• DATA IN THIS EXERCISE
────────────────────────────────────────

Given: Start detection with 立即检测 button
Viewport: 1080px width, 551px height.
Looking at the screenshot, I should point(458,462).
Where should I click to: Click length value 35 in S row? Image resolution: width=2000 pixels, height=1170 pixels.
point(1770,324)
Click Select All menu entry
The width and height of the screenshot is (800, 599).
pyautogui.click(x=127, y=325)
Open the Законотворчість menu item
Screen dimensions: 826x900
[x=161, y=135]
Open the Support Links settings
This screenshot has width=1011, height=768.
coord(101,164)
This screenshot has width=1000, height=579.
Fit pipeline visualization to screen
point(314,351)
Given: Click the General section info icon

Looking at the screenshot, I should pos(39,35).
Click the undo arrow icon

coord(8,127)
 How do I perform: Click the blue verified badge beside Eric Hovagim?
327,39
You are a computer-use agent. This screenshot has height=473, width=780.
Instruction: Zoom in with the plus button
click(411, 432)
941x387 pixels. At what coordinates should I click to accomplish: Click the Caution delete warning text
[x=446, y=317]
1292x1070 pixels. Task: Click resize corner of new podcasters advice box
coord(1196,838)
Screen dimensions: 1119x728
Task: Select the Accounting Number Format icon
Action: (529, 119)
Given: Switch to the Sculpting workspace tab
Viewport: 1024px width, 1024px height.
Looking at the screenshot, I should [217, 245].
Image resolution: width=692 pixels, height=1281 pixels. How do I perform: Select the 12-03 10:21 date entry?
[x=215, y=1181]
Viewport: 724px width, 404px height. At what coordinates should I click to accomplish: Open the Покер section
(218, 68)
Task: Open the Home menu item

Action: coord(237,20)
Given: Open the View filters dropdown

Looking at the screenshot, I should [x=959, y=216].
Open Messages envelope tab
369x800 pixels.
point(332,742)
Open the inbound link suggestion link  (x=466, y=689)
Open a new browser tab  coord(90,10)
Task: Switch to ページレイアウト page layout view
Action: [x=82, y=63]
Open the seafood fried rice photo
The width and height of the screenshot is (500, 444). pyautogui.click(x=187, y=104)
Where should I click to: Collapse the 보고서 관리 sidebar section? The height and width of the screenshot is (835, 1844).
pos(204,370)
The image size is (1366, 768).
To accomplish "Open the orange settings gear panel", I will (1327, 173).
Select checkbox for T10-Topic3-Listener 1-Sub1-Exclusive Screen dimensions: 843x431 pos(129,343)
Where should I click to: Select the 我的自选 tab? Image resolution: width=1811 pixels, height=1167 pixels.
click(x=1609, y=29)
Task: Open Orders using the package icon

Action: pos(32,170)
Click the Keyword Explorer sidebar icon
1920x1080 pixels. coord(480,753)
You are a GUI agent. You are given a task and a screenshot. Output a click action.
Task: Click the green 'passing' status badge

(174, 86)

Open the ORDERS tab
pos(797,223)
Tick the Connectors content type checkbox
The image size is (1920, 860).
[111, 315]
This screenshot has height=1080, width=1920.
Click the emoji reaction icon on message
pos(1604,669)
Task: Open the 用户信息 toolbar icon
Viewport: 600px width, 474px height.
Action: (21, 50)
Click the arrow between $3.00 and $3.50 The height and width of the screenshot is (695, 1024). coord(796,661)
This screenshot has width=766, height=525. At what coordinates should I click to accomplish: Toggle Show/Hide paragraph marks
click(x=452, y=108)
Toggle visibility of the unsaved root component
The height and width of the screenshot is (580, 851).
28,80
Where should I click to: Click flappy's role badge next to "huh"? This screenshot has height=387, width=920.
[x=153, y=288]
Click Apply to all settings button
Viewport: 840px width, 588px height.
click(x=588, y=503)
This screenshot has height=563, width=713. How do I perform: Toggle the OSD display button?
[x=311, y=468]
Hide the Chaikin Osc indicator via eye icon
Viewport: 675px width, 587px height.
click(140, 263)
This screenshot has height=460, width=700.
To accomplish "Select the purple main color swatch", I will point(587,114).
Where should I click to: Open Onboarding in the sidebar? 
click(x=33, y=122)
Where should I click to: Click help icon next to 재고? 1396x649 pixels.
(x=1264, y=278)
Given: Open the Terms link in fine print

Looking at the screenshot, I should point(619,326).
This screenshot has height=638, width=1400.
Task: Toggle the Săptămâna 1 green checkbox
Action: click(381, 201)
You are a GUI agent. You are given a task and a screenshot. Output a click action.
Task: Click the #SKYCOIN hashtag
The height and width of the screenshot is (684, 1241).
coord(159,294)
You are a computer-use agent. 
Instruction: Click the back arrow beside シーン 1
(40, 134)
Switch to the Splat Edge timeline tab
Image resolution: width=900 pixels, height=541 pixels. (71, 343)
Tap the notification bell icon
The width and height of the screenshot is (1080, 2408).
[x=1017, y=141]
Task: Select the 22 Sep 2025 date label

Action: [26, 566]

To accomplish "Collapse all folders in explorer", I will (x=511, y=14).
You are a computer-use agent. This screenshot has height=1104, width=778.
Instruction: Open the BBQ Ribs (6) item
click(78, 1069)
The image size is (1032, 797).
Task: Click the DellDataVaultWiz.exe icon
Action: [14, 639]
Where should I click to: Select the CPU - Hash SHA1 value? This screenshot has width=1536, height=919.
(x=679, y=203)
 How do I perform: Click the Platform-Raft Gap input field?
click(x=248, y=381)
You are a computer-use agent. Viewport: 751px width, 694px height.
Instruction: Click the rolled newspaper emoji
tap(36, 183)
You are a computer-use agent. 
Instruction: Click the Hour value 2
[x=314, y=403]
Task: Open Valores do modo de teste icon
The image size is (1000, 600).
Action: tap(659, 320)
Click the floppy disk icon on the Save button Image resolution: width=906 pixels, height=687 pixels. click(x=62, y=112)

────────────────────────────────────────

• TASK
The string "settings": state how many lines above contain it, giving nothing but the number.

• WRITTEN ANSWER
3